This lack of scientific evidence leads to consensus and disagreement: 14 days of FQ for febrile mUTIs is accepted despite a high risk of antimicrobial resistance, but FQ-sparing treatment and/or short treatment for afebrile mUTIs is not. The definition of afebrile UTIs/cystitis is debated and influences the type and duration of antibiotic treatment recommended.

Background

The incidence of adult male urinary tract infections (mUTIs) is poorly known and varies by country and definition (1–3). The variability of international nomenclatures induces classification biases (4). In a Dutch primary care database, the incidence of mUTIs was 18.4 per 1,000 person-years at risk (‰ PY). In terms of the ICPC-2 (International Classification of Primary Care) classification, cystitis is the most common UTI (10‰ PY), followed by prostatitis (2‰ PY) and pyelonephritis (1‰ PY) (1). The incidence of mUTIs increases with age (5). In a Norwegian primary care database, male patients accounted for 14.7% of consultations for cystitis and 23.2% of consultations for pyelonephritis (6). Male UTIs are rare in French general practice with fewer than 2 cases per physician per year (7). In an Irish qualitative study, general practitioners (GPs) consider mUTIs as rare and polymorphic events and diagnosis and treatment as complex (8). GPs often treat all mUTIs as complicated UTIs, which usually involves the use of second-line antimicrobial agents like fluoroquinolones (FQ), or longer courses (8).

Escherichia coli is the most frequently isolated strain (48%–82%) followed by other enterobacteriaceae and enterococci (9). The prevalence of Pseudomonas æruginosa increases with age and health care-associated infections (10). There is a north-to-south and west-to-east gradient of resistance to FQ in E. coli, with higher rates observed in the southern and eastern parts of Europe (11,12). Escherichia coli isolates resistant to FQ have increased over 15 years: Sweden (2005: 4.7%, 2020: 14.1%), Italy (28.2%, 37.6%), and France (11%, 15.9%) (11,12). In Asia, FQ resistance to E. coli exceeds 50% (13). FQ are classified in the “Watch group” by the WHO-Essential List Medicines (WHO-EML), including antibiotic classes that are considered to have higher toxicity concerns or resistance potential (14,15). Furthermore, a meta-analysis of 5 studies of UTIs managed in primary care found an increased risk of antibiotic resistance that persisted for up to 1 year and a higher risk associated with multiple courses of antibiotics (16).

Guidelines are essential tools to promote antimicrobial stewardship (AMS) and to monitor local antibiotic resistance among primary care professionals (17). AMS must be adapted to local epidemiology and resistance patterns in different regions and must inform the rigorous assessment of the evidence and in collaboration with professional societies (17).

There are only a few randomized controlled trials on the management of mUTIs in primary care and these studies use heterogeneous definitions to define mUTIs (18–21). Therapeutic guidelines still differ greatly from one country to another. In France, the gold standard is 14 days of treatment with FQ for afebrile mUTIs (22). However, the United Kingdom recommends 7 days of treatment with nitrofurantoin for male cystitis (23). To our knowledge, there is no systematic literature review of the quality and content of national guidelines for the management of mUTIs.

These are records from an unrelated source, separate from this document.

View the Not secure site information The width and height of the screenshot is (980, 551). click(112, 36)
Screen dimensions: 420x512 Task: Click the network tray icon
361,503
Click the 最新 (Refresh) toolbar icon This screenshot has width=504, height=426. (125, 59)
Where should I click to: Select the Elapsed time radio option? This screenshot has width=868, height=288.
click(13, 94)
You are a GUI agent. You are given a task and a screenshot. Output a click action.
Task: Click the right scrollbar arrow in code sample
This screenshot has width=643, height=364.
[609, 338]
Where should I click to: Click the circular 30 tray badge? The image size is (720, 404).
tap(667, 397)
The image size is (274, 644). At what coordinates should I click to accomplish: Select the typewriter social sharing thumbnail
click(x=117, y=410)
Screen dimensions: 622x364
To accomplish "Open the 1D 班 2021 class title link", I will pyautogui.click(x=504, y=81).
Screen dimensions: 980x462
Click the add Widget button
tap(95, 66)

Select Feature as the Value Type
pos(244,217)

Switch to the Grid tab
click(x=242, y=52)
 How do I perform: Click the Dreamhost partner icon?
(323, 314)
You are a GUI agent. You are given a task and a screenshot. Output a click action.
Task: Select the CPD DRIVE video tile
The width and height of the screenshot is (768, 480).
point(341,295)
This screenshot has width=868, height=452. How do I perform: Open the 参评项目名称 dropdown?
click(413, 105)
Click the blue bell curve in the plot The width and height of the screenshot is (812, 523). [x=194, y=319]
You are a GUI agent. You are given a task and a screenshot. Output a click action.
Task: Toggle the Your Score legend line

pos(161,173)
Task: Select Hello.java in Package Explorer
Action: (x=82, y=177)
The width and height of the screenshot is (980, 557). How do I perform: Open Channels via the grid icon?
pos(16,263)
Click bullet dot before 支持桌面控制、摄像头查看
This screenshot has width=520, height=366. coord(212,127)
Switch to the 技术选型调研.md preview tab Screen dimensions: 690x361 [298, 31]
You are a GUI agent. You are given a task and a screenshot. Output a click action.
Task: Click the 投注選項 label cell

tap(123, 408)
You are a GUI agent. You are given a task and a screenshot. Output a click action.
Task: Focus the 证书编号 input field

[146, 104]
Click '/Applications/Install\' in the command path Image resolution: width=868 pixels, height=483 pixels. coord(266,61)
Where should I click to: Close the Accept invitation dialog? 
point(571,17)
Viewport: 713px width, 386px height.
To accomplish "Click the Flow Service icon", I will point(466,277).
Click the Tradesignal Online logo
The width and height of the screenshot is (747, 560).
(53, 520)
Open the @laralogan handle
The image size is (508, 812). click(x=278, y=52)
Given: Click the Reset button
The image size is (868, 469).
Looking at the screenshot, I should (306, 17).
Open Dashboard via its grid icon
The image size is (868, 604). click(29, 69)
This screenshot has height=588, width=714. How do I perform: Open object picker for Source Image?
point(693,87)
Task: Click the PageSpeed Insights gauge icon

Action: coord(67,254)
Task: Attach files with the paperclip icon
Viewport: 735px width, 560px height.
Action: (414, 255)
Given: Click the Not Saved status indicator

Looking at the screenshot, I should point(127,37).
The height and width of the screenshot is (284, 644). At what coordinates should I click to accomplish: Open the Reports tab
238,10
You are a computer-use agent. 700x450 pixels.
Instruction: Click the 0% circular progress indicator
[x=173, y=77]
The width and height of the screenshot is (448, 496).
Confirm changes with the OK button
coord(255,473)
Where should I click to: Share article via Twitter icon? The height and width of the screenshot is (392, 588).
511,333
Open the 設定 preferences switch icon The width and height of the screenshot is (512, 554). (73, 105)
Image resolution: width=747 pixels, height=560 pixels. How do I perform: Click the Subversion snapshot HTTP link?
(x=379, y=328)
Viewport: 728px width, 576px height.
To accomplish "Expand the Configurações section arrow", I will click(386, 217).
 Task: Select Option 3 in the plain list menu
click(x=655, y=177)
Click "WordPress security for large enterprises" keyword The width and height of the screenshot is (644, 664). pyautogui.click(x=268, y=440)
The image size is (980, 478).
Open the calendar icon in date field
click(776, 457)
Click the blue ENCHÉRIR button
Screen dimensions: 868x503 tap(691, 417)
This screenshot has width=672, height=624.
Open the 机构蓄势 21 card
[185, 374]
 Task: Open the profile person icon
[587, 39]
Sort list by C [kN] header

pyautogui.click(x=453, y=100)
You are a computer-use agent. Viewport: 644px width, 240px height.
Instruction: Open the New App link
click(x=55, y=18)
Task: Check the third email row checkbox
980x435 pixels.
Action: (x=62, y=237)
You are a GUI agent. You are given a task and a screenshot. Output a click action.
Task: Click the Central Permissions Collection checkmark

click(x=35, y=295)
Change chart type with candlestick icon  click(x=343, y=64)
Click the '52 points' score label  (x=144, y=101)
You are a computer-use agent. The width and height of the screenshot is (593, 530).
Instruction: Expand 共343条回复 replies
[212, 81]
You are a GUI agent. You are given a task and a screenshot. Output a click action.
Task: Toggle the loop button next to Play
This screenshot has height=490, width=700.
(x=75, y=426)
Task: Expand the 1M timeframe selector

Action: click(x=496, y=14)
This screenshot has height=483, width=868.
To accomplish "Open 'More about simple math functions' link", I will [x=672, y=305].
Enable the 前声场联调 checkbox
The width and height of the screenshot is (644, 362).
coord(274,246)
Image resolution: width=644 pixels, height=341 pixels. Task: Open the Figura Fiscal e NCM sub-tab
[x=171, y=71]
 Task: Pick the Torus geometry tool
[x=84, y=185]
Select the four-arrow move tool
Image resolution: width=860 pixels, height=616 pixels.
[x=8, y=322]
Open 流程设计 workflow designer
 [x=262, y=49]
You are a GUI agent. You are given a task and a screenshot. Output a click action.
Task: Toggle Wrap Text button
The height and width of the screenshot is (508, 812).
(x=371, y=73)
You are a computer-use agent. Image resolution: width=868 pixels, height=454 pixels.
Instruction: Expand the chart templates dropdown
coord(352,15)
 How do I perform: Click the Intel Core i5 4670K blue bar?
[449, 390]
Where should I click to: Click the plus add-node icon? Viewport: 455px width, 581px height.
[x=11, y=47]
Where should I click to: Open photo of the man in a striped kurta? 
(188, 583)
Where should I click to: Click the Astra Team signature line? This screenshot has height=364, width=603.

The main objective of this study was to describe the different guidelines for the diagnosis and management of mUTIs in primary care, to assess their methodological quality and to describe their evidence-based strength of recommendation (SoR).

Material and Methods

Data source and search strategy

We conducted a systematic literature review from November 2020 to October 2021, using PRISMA criteria (24). We have limited the inclusion of records after 1990.

Data sources

The Medline database (PubMed) and EMBASE were used to identify relevant published references in November 2020. The search terms are reported in Table 1.

We also analyzed a selection of institutional medical websites, including health institutes, health agencies, and guideline websites. A snowball manual search for references of published originals studies of male UTI was conducted to find guidelines websites (Table 2). The keywords “cystitis,” “prostatitis,” and “pyelonephritis” in English or French were entered into the search boxes of each site in February 2021. For non-English-speaking websites, we used the translation software DeepL (version 3.2) to translate guidelines; this software has proven to be accurate in medical translation (25).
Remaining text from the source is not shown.